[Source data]
════════════════════

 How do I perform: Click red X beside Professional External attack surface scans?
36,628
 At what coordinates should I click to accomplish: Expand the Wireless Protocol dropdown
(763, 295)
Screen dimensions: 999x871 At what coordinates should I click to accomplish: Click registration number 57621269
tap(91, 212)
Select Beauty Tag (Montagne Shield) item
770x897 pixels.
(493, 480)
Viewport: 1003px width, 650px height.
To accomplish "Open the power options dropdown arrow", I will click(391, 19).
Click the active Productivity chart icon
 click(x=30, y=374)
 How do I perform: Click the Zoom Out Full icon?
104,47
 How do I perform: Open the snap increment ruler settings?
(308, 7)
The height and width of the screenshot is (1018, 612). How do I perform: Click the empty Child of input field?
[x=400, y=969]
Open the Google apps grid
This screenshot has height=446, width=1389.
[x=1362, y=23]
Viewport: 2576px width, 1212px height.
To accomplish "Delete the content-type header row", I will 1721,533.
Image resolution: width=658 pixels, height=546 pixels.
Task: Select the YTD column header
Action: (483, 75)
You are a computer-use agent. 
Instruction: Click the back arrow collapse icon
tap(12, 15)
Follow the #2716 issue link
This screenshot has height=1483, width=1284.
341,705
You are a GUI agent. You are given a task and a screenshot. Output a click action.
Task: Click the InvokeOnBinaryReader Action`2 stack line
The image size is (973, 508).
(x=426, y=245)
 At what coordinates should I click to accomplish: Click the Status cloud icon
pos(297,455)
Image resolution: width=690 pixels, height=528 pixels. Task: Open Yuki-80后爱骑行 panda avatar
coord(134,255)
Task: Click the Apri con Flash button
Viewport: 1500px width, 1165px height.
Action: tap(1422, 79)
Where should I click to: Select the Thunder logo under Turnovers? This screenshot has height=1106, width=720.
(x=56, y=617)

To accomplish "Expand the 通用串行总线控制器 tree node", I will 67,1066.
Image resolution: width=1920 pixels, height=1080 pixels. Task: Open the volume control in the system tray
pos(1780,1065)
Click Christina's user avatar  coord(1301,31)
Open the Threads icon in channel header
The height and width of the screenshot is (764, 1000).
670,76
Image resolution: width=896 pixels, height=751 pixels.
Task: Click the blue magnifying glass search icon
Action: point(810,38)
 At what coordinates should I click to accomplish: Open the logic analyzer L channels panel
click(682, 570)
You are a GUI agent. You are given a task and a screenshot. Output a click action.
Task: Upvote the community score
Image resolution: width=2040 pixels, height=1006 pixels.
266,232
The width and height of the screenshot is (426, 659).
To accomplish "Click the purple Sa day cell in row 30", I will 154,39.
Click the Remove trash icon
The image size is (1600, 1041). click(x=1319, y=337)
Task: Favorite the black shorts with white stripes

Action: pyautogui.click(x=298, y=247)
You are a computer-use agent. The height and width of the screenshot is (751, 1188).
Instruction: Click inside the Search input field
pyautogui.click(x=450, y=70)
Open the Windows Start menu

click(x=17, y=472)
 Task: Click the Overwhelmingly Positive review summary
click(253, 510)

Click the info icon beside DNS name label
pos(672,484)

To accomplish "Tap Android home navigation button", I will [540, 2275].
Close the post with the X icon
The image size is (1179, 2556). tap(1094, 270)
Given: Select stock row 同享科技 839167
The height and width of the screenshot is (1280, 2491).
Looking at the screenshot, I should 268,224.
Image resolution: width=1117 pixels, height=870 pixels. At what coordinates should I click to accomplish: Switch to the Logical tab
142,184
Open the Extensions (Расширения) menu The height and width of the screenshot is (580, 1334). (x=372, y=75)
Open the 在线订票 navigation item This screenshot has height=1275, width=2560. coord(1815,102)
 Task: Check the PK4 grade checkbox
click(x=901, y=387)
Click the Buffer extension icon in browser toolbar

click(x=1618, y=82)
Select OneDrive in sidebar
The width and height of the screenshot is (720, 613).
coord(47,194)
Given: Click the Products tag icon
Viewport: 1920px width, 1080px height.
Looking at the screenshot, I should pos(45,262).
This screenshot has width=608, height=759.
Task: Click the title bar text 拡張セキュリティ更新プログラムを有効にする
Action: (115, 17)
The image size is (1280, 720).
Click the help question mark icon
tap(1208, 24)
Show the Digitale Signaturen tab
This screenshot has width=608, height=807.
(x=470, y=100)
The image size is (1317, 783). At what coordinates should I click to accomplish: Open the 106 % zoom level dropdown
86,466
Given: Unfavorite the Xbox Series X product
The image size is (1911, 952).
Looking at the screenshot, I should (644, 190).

════════════════════

**Task instructions:** Please recast the records, from the first line through the line containing "will click(391, 19).", as a Markdown table with the columns No. and Line, numbering each row and omitting blank lines.

**Response:**
| No. | Line |
|---|---|
| 1 |  How do I perform: Click red X beside Professional External attack surface scans? |
| 2 | 36,628 |
| 3 |  At what coordinates should I click to accomplish: Expand the Wireless Protocol dropdown |
| 4 | (763, 295) |
| 5 | Screen dimensions: 999x871 At what coordinates should I click to accomplish: Click registration number 57621269 |
| 6 | tap(91, 212) |
| 7 | Select Beauty Tag (Montagne Shield) item |
| 8 | 770x897 pixels. |
| 9 | (493, 480) |
| 10 | Viewport: 1003px width, 650px height. |
| 11 | To accomplish "Open the power options dropdown arrow", I will click(391, 19). |